Given request → Pick out every line in the rows below that contains the string "height", and copy each one. Only exact matches in case count.

***

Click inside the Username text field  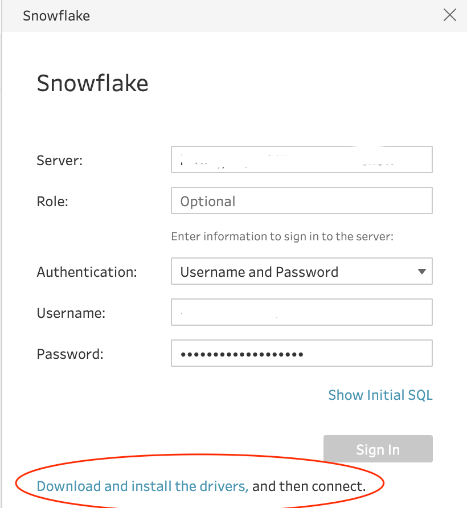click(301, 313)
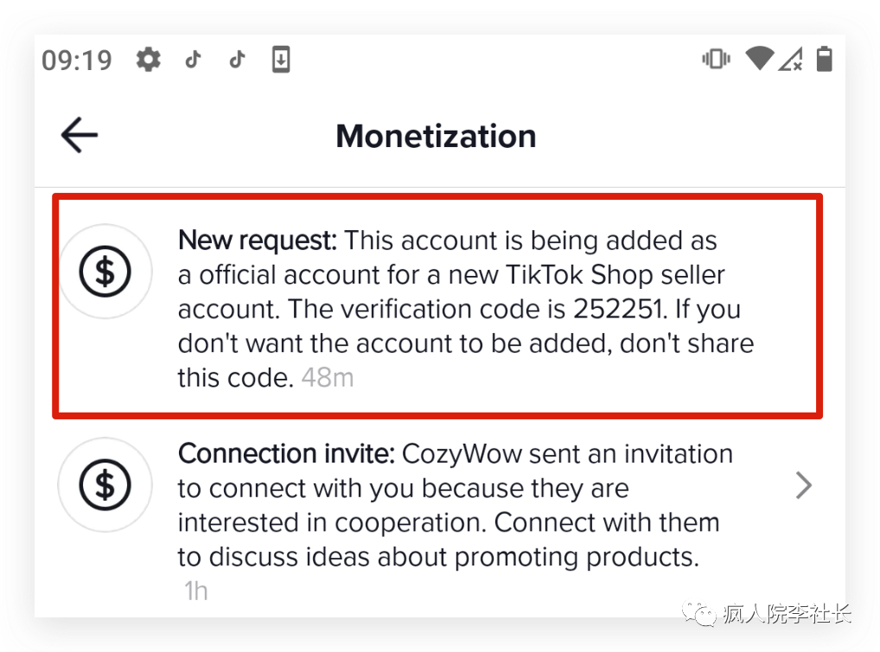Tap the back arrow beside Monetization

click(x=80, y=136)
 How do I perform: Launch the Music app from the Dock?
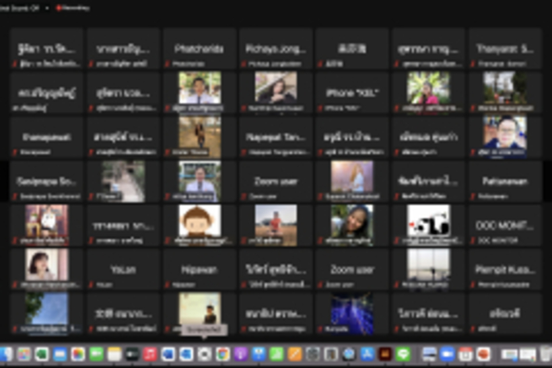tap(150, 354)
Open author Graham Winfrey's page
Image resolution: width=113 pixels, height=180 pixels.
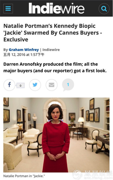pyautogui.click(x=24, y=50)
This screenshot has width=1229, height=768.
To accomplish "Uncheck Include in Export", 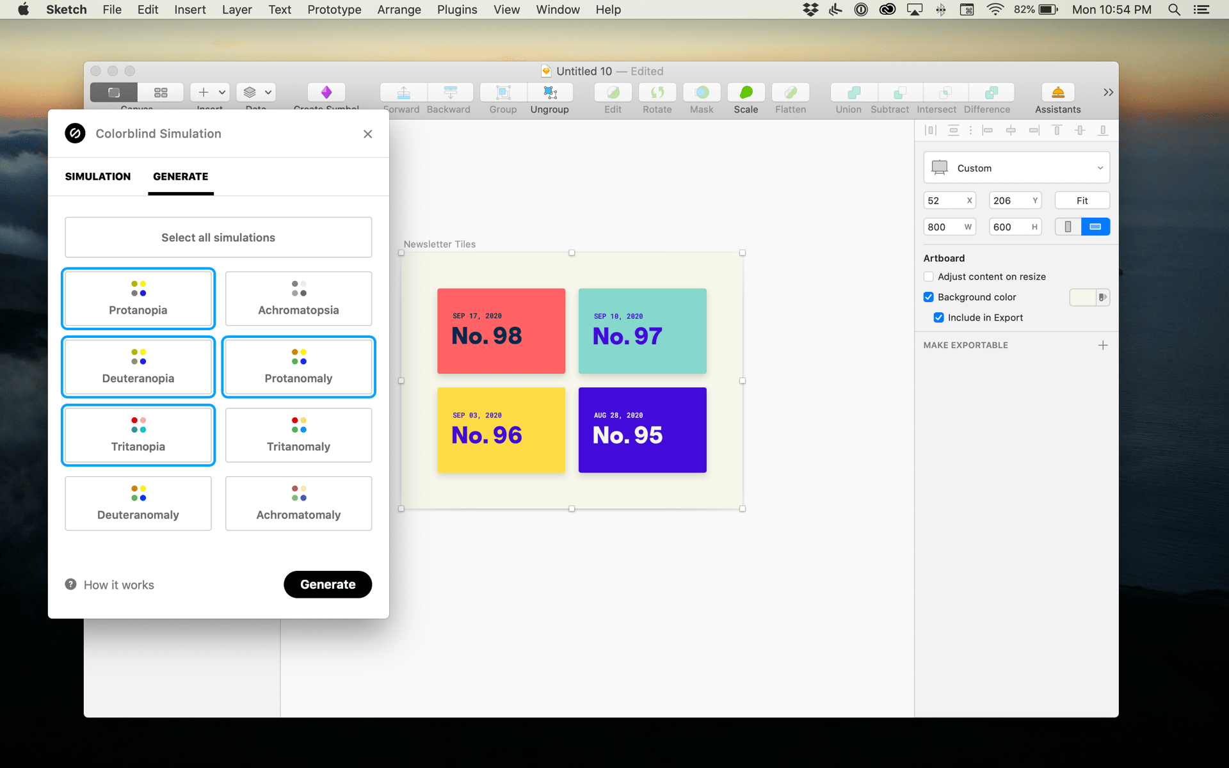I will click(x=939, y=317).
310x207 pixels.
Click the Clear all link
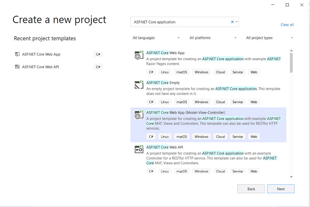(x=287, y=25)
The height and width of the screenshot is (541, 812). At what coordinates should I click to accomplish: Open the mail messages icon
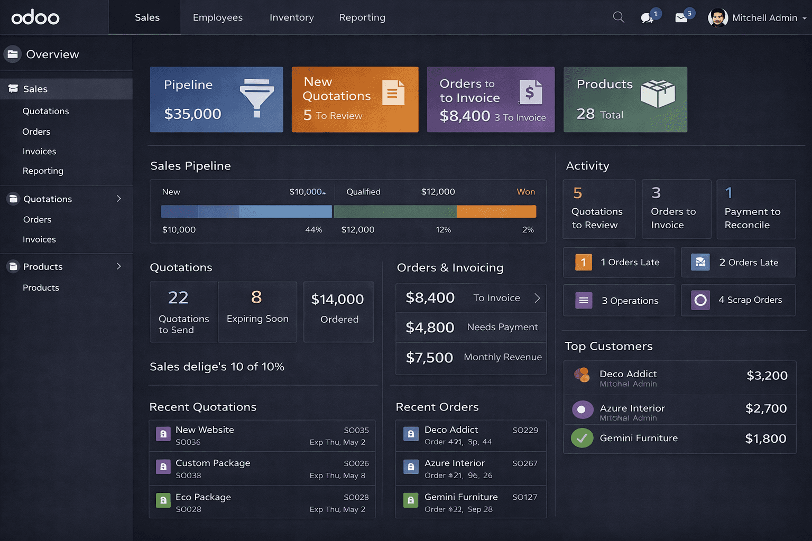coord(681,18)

***

The response →
Image resolution: width=113 pixels, height=180 pixels.
This screenshot has width=1229, height=768.
The height and width of the screenshot is (541, 812). At what coordinates should I click to accomplish: Open the mail messages icon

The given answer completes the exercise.